The 80/20 rule is out (so last century), 90:9:1 is in: the rule of participation in public communities, social networks, wikis:

  • 90% of users are lurkers (i.e., read or observe, but don’t contribute).
  • 9% of users contribute from time to time, but other priorities dominate their time.
  • 1% of users participate a lot and account for most contributions: it can seem as if they don’t have lives because they often post just minutes after whatever event they’re commenting on occurs.

90:9:1 is a pretty good fit for most public wikis, starting with Wikipedia. Ben Gardner observed very different numbers: 50:25:x (he does not specify “x”). The interesting number here is 25, or it’s relationship to 50, meaning:

When the same question was asked about our corporate wiki ~50% of those present had used it but about ~50% of those had edited it.

Active participation in a corporate environment is much higher than in the public domain – this is not really a surprise, since the corporate wiki is used by people of real identities and reputations, and most importantly, shared objectives. This is also why Prof. Andrew McAfee hasn’t seen vandalism – a plague of public wikis – in the corporate world at all.

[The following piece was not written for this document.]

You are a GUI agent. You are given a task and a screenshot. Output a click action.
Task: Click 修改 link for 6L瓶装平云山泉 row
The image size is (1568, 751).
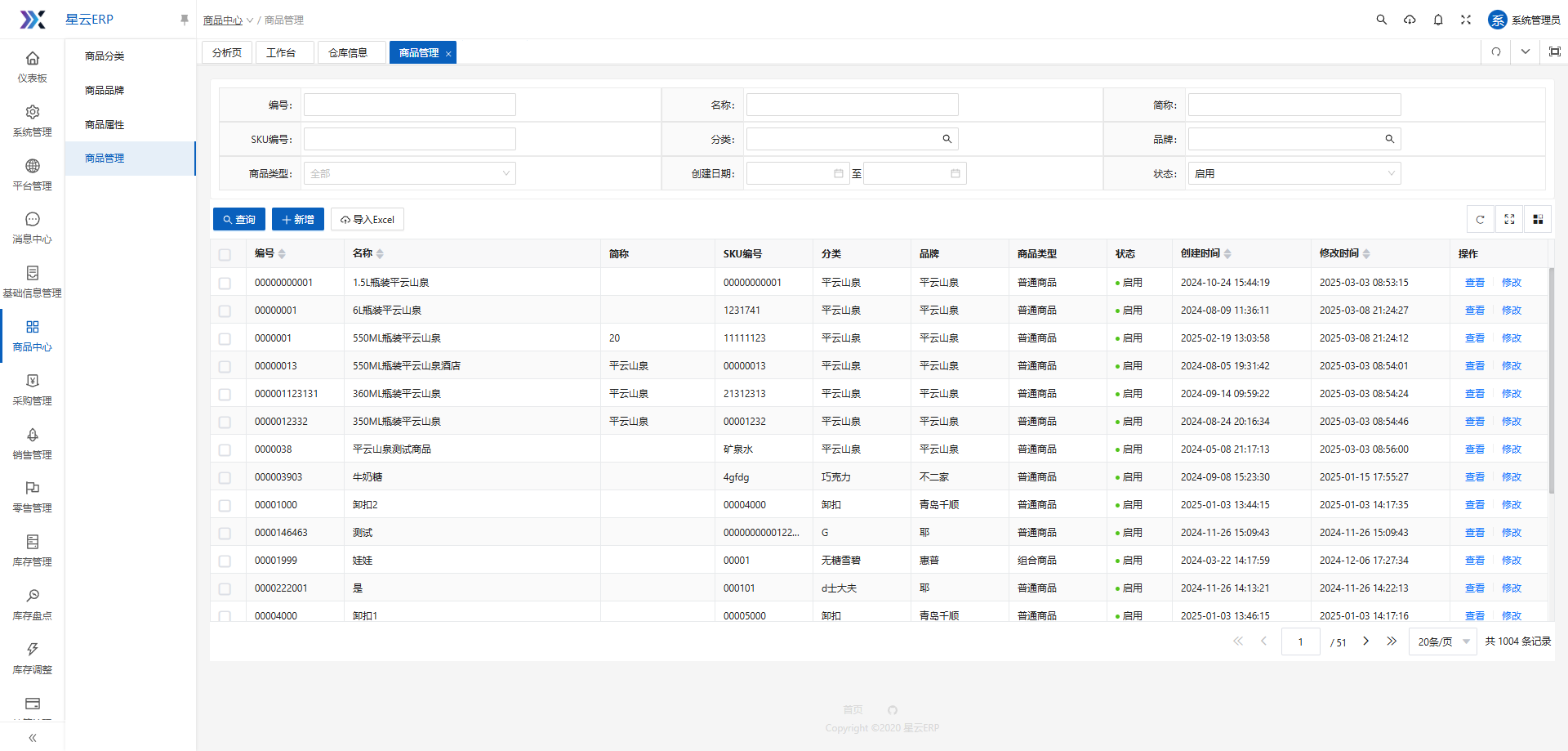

I suspect that 25% can go a lot higher, depending on the purpose of the wiki. When after the initial “grassroots movement” management fully embraces the wiki not as an optional, after-the-fact knowledge-sharing tool, but the primary facility to conduct work, it becomes the fabric of everyday business, where people create, collaborate, and in the process capture information. When the wiki is the primary work / collaboration platform, participation is no longer optional. Not when the answer to almost any question is “it’s on the wiki.” smile_wink

My earlier posts on this subject:

(hat tip: Stewart Mader)

Comments

  1. Looking at actual metrics from the wiki software is far more useful than asking a room full of people about their own behavior. We’ve tried it a few times and people have wildly divergent definitions of “used” or even “edited”.

    A great value-add for a company like Atlassian would be to allow their customers to upload anonymized usage data and get a comparison generated that shows relative levels of participation in relation to other Atlassian customers.

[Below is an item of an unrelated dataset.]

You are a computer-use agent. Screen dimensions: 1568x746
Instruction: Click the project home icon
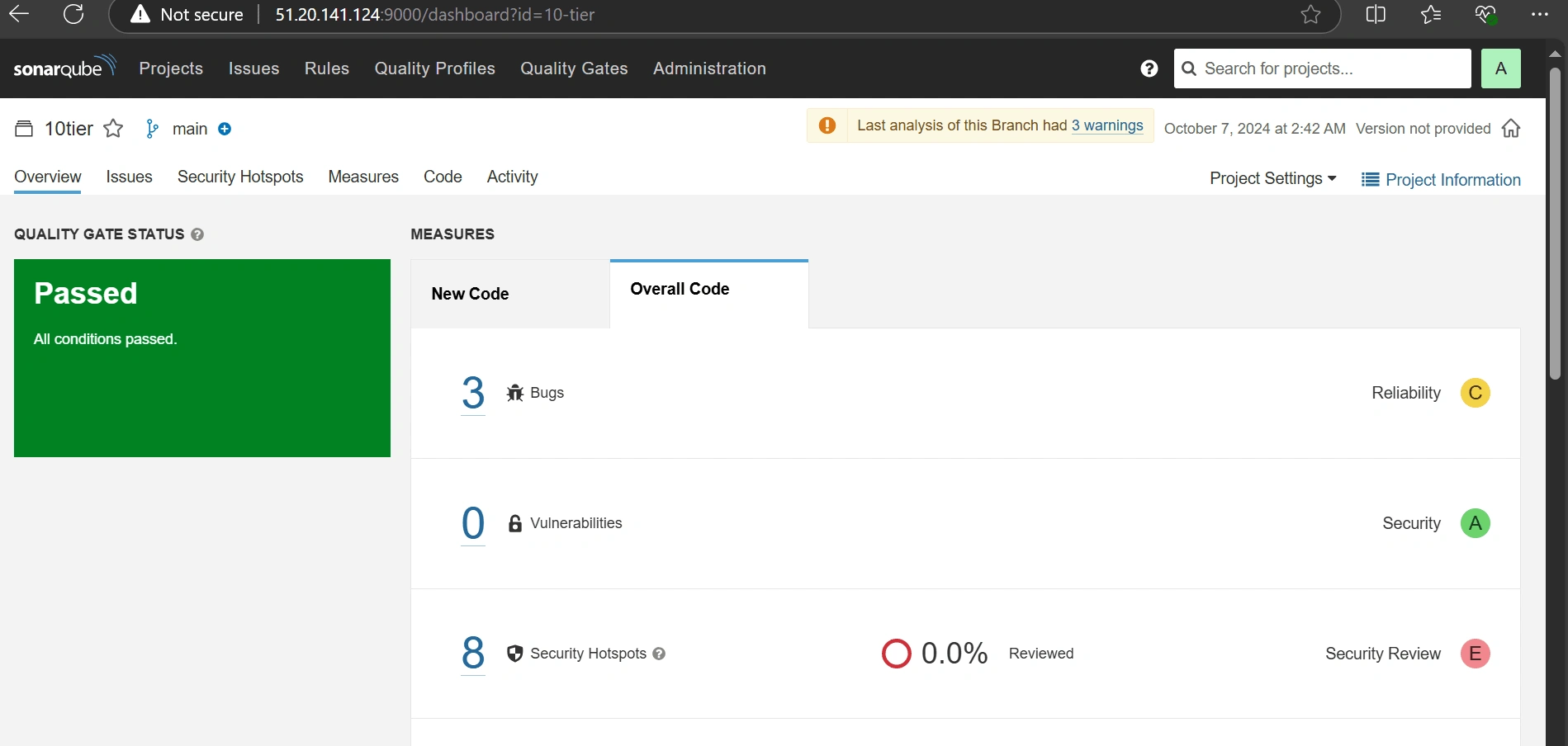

  2. Zoli — nice post. I posted a few months back on work reported by BusinessWeek on Social Media demographics which dovetails nicely into your post.

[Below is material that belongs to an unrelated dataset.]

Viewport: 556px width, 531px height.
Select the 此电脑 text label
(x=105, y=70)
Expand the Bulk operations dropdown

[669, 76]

    http://ablebrains.typepad.com/ablebrains/2007/06/social_media_de.html

Trackbacks

  1. […] Beating Social Media’s 90:9:1 Rule in the Enterprise A reminder that the 90:9:1 is in: the rule of participation in public communities, social networks, wikis. Still if you are a company how do you nurture the conversation? See also my proposed 40/30/20 rule for social media. (tags: zolierdos socialmedia collaboration) […]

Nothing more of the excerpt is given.